Neste livro, Afonso Cruz desperta-nos para a urgência de saber viver – que deve imediatamente ser posta na agenda do nosso dia a dia –, recorrendo para tal à evidência da banalização das tragédias e da injustiça. O fator mediático é hoje, possivelmente, o mais gritante e o que mais relembra a ocorrência repetida de desgraças. Mas não incomoda consciências, apenas as alerta…

Flores descreve a relação de aproximação entre dois vizinhos. Um, o senhor Ulme, que soma a um aneurisma uma doença degenerativa que acaba por afetar-lhe as funções motoras.
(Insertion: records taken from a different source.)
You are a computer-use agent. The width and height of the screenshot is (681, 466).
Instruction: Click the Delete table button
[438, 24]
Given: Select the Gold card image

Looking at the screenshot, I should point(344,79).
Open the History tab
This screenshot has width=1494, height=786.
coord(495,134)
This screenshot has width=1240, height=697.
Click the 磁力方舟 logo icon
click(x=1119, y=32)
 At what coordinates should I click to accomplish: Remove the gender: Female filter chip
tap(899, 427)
Lembra-se do código do Multibanco, mas não consegue recuperar a memória do seu primeiro beijo. Outro, o Kevin, soma inabilidades na gestão de um casamento condenado por um guarda-chuva em cima da cama e competências em jornalismo de investigação, que usa para ajudar o senhor Ulme a recuperar/reinventar a sua identidade.    

No encontro entre cada uma das personagens, que deixa patente o valor atribuído à vida humana, Afonso Cruz retrata a importância da memória como matriz fundadora da identidade. Para lá chegar, o autor mostra-nos a mecânica da repetição das atividades, os desvios ficcionistas que tantas vezes fazemos para redesenhar aquilo que somos (ou salvaguardar de algum modo o que gostaríamos de ser e não somos). Trata-se da forma como a nossa identidade depende da conservação da memória que, por sua vez, é refém da nossa capacidade, tão profícua e solícita, de recriar e reconstruir a realidade. E o efeito que a reconstrução dos outros tem sobre nós e a nossa sobre os outros…    

Pelo meio, Afonso Cruz fala também do amor, claro. Mas no sentido mais lato, aquele que a grande força do universo conserva ainda como a missão mais nobre da vida: a junção de células que dão origem a novos seres.

Flores poder-se-ia descrever com uma das suas passagens:

«– É lamentável – barulho do papel higiénico – que esse homem seja considerado um profissional, quanto mais um ser humano. A minha teoria da grainha é basilar, irrefutável, como dizer sem parecer arrogante?, perfeita. Repare, Kevin, repare, a grainha é o que nos faz sentir que a uva existe, é – barulho do autoclismo – a testemunha da uva. Tudo o resto se perde, exceto aquele pequeno caroço. A alma é densa, é dura como a grainha da uva, tudo o resto se desfaz em sumo na boca.»